Dozens of tenured professors were among the employees forced out. And as the fall semester gave way to spring, and concerns about future enrollment and finances continued, it became clear that those wouldn’t be the only losses. More professors announced they were departing of their own accord, and more still are on their way out. ...
The university hasn’t released figures for how many faculty members have voluntarily left the university atop its forced Academic Transformation cuts. Some faculty members crowdsourced a spreadsheet that lists 38 unnamed faculty members who got new jobs after Academic Transformation and who only started looking elsewhere because of it.
Five law faculty positions were cut as part of Academic Transformation, but an additional seven faculty decided to leave, the Daily Athenaeum student newspaper reported in April. And more departures are coming.
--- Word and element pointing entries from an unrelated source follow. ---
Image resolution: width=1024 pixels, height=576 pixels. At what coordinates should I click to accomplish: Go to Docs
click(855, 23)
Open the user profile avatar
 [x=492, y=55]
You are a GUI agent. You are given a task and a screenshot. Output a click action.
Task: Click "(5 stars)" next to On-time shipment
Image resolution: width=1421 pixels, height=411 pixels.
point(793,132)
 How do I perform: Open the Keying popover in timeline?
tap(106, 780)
The College of Law dean didn’t provide Inside Higher Ed an interview, and [a university spokesperson] wrote that “attrition at the end of the 2023–24 academic year has not significantly impacted” that school's curriculum. But even before the Academic Transformation cuts, the law school expressed serious concerns about losing faculty, according to its written appeal to stop the cuts.
The document, provided to Inside Higher Ed on condition of anonymity, said, “Our faculty has declined in numbers by 38 percent between 2014 and now,” despite just an 8 percent decline in enrollment. The school noted it faces the start of a new bar exam and an accreditation visit in 2026.
“Any reduction in faculty on this timeline, on top of substantial losses already experienced in the recent past, imperils our ability to meet these and other accreditation requirements,” the school said.
Some current and former law professors told Inside Higher Ed that the university’s layoffs made them head for the exits. “They have slashed us from a high of 43 [faculty members] before the pandemic to we’re down to under 20, and then they expect us to deliver the same services, but there’s only so much a person can do in 24 hours, seven days a week,” said one faculty member who decided to leave last academic year.
“I was afraid that I would be cut,” said the former faculty member, who requested anonymity. “There was no such thing as tenure protection anymore because tenured faculty were being cut, and it was unclear [why] they were.”